Monday, March 12, 2007

$45 later

Nora came home from school with a report that she had flunked the mandatory vision screening and wouldn’t I please follow up with either (a) a professional eye exam, or (b) the DIY chart that came with the too-bad-your-kid-can’t-see report. I scheduled the eye exam, but put her through the DIY test just because it sounded fun. She didn’t miss a beat, her little hand moved up, down, left, right, with amazing speed, and even though I only play a doctor on TV, I concluded that she could see just fine.

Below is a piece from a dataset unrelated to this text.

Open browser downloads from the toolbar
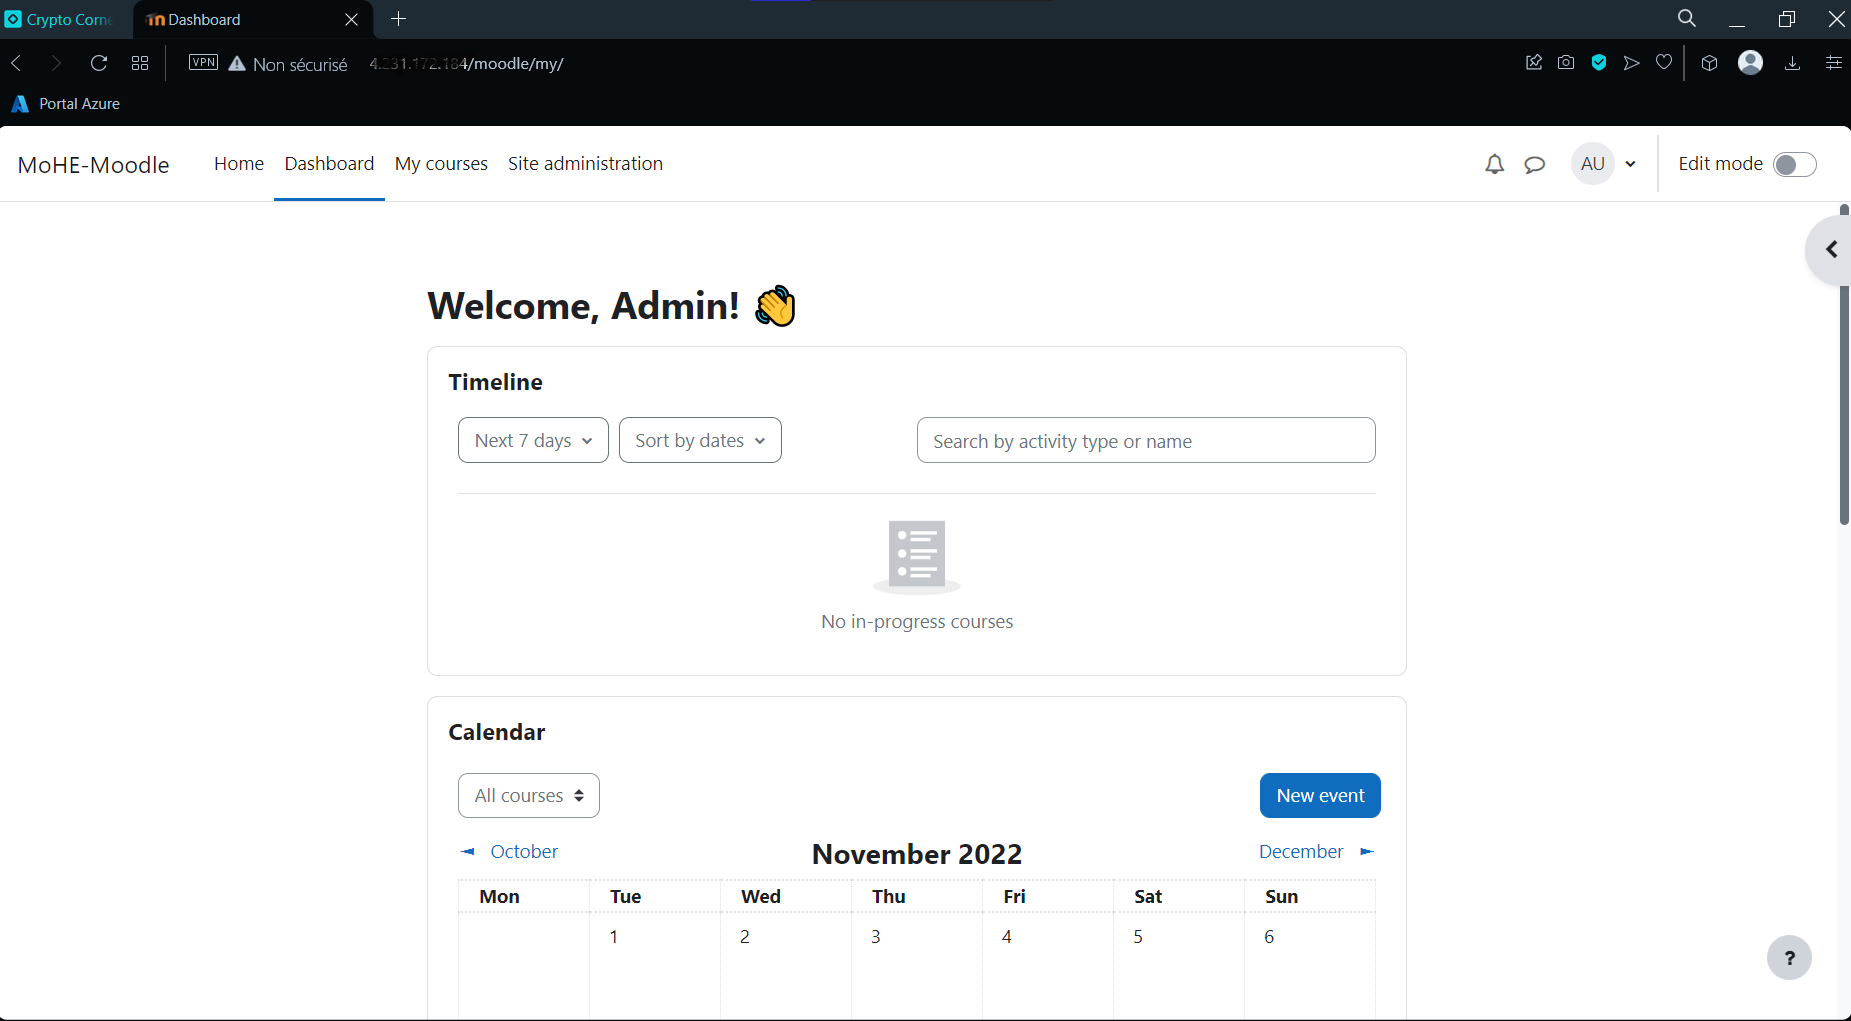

But I took her to the optometrist anyway (who knew Costco had optometrists? Five pounds of frozen peas, a pint of roasted garlic hummus the consistency of mousse, so yummy, and vision testing, score). I took her to the eye technician because (a) I know she can see, and (b) I know Ellie’s ophthalmologist is booked 9 months out (and I always love that they test Ellie without her pop-bottles on and send her home with a flunked the vision test report every year too, d’ya think?). If the technician found a problem, the pediatric ophthalmologist would be the second stop on the vision train.

Nora is a quintessential class clown, and with her three sisters in the exam room for a captive audience (teacher ladder day? What the hell is teacher ladder day?), she was in her element and had them all snickering pretty good. I’d try to explain what was so funny, but a lot is lost in the effort to translate 5-year-old humor (a line drawing of a jeep was loosely interpreted as “a snake or stumfing”and got big yuks). When the lights were flipped on and the laughing subsided, the very patient and kind optometrist declared her vision to be sound, a smidge nearsighted, but certainly not anywhere near bad enough to need glasses to navigate her world each day. Hell, my younger brother Clark is navigating the interstates and driving his family (not my family, ever, forget that, blind boy) around town with myopic eyes and should wear glasses, thick glasses, but is proof that you can be very near-sighted and stupid and still get your car in and out of the garage every day.

So, after trying to keep Nora on task and stem her crazy nervous giggling long enough to finish the exam, the optometrist said, with laser-like perspicacity, “I think she probably didn’t co-operate with the eye testers at school.” D’ya think? And that’ll be $45, please pay at the desk.

Friday, March 09, 2007

It's good to have goals

Here is the text of a letter I'm sending off to YuYu's foster family in Nanning. It just occured to me that if I don't say this out loud, create an expectation, have some accountability, I'll never get it done and the opportunity will pass and I'll kick myself in the butt for years.

Dear Family;

Thank you for letting me know that you appreciated the vitamins and cashew nuts. My friend Xiao Hong (who is translating this message) gave me good advice about sending the vitamins and YuYu chose the cashew nuts because she loves them too.

If there is EVER anything that you need or that could make your life easier, please do not hesitate to ask and I will do my best to get it to you. You are YuYu’s parents just as much as I am. I think of you as part of our family. YuYu is a very special child and I know it must still give you pain that she had to leave your home. Her absence must be something you feel sharply because she is so loving and beautiful and unique. It is my hope that knowing that she is happy and thriving here with me and her sisters gives you some comfort.

I would like to plan a trip back to China within the next few years. I was wondering when Huang Wei will graduate from university? Would it be possible for us to attend the ceremonies in Guangzhou and to share his accomplishment with your family?

I know YuYu would be thrilled to share that special event with her brother.

With all our love and respect,

Marji and YuYu

I figure that should put us back in China in the spring of 2009. Don't you think I could get organized by then?